Au tour de mon ami de se mêler au groupe d'enquêteurs. Dans d'autres circonstances, je serai fier de l’homme qu'il est devenu, de l'assurance dont il fait preuve, du sang froid qui l'habite. À côté, je semble bien minable. Mes jambes cèdent et je me retrouve collé contre un tronc, sans voix. Le tapis de neige a amorti ma chute. Une nuit cauchemardesque appelle une nouvelle nuit d'horreur, l’accident de mon enfance me revient en pleine face.
- Lucas, tout va bien ? me crie une voix au loin.
L’intonation de mon père se mêle à celle de Jérémie, suis-je en train de cauchemarder ou d'être au centre d’une réalité insupportable. Ces mots rassurants que l’on distille pour permettre au vivant de se relever. Mon désarroi se mêle à mon silence. La tête dans les genoux, je dissimule les larmes qui inondent mon âme. Une main se pose sur mon épaule, accompagnée d'une tonalité chaude.
- Ce n’est pas Zach, chuchote Jérémie pour ne pas m’effrayer.
Je hoquette, cherche de l'air, frigorifié, je tente de me raccrocher à cette affirmation. Je suis soulagé enfin comment se sentir soulagé quand la vie d’un homme vient d'être arrachée.
- Pe pe peter ? expulsé-je en reprenant une bouffée d’oxygène.

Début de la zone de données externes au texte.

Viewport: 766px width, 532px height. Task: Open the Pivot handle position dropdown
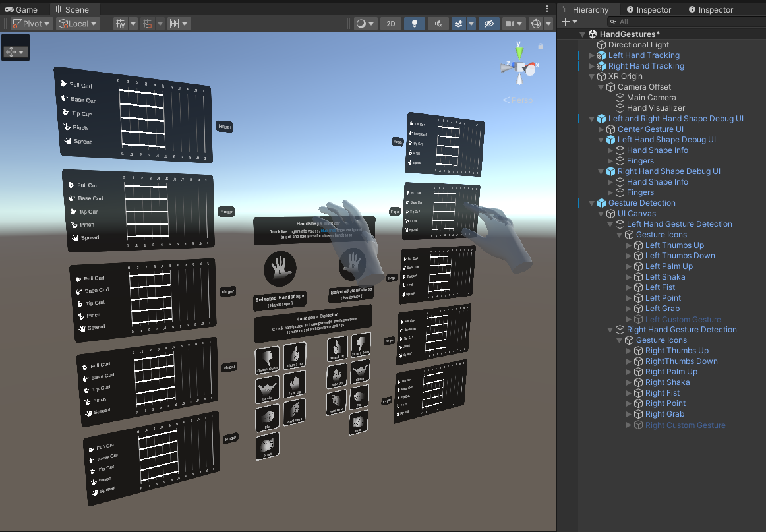point(28,24)
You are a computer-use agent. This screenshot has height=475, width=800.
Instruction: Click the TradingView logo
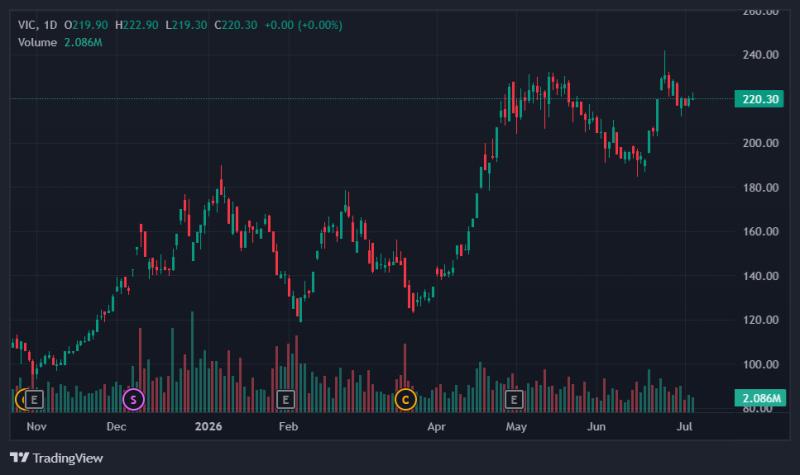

- Non plus, lâche Jérémie. Par contre, il y a dû avoir un désaccord entre les gars de la bande, parce qu’il y en a un qui a été éliminé.
- Tu tu tu penses que Zach aurait pu le tuer, baragouiné-je tant bien que mal.
- Si c'était le cas, c’est que sa vie était en danger et qu’il n’aurait pas eu le choix. Je retourne voir Harry, nous allons passer au peigne fin le moindre centimètre. Va au chaud dans la voiture nous attendre.
- Je pourrais peut-être être utile, demandé-je en me redressant. Une paire d’yeux de plus au cas où.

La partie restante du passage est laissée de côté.